Many of these deals are entered into at the behest of VCs, who don’t know much about online advertising and marketing, but know that Yahoo and AOL are big recognizable names that, if mentioned in a press release, can generate a lot of buzz among the investment community.
But over the last two years, many advertisers that entered into these multi-zillion dollar, multi-year contracts have not seen them pay out.
The lure of the web has been that there is unparalleled accountability. Yet large sums of money have been laid at the doorsteps of some sites without any prior proof of performance. Now some of the results are in, and they aren’t always so good.
The reason for this in most instances is because no one bothered to ask the question, “Does this deal satisfy our marketing objectives?” Most of the biz dev deals that are cut out there are really nothing more than giant media buys that are long term and big money.
Re-introduce the agency. With so many business development relationships consisting of large money and substantial media placements, some advertisers have turned back to their hired guns for committing regular media buys and are asking their assistance on the business development front.
The agency is now being asked to apply the same acumen it does in evaluating standard media planning and buying to evaluate their more extensive publisher relationships.
More and more dotcom clients are emerging on the scene with little or no prior online advertising experience. Since those that do are already working for earlier established online properties, the online agency becomes the source of knowledge and experience for how to best assess what gets put on the table for a business development buy that the client can lean on.

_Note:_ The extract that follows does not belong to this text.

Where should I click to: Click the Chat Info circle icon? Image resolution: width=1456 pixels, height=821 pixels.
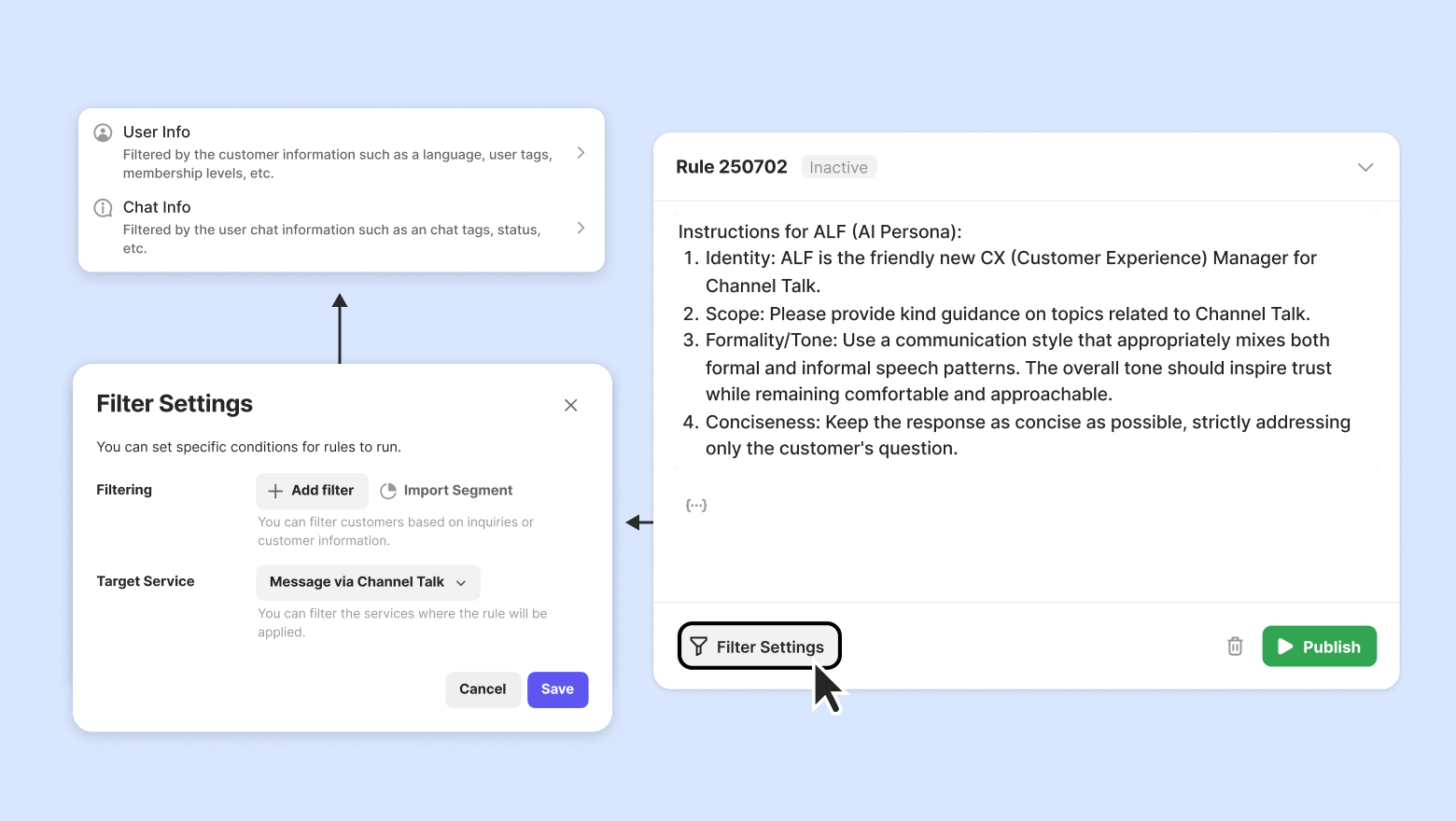104,208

What the agency has to offer in this situation is not only the experience with evaluating the quantitative aspect of a deal, but they often times have the relationships with the publishers necessary to start this process. Also, the agency can offer its experiences of buying standard media from a publisher and what the ins and outs are of how that site works in negotiating, as well as how that site has performed in the past for other advertisers.
That isn’t to say the client is always perfectly comfortable with the agency taking on this role. Some times a business development deal involves aspects of incorporating a client’s brand, and brand management has always, traditionally anyway, been the purview of the brand manager on the client’s end. But, with effort on both the parts of the client and the agency, the client gets a better understanding of how the media works and the agency (media) gets a lesson in the ethereal practice of brand management.
Now that takes care of the preamble.
Next week look in for an overview of just how the business development tango works in application: Who hold the rose in their teeth, how not to step on your partner’s toes, how to dip, and how not to drop your partner when you do. So tune in again next week; same bat time, same bat channel.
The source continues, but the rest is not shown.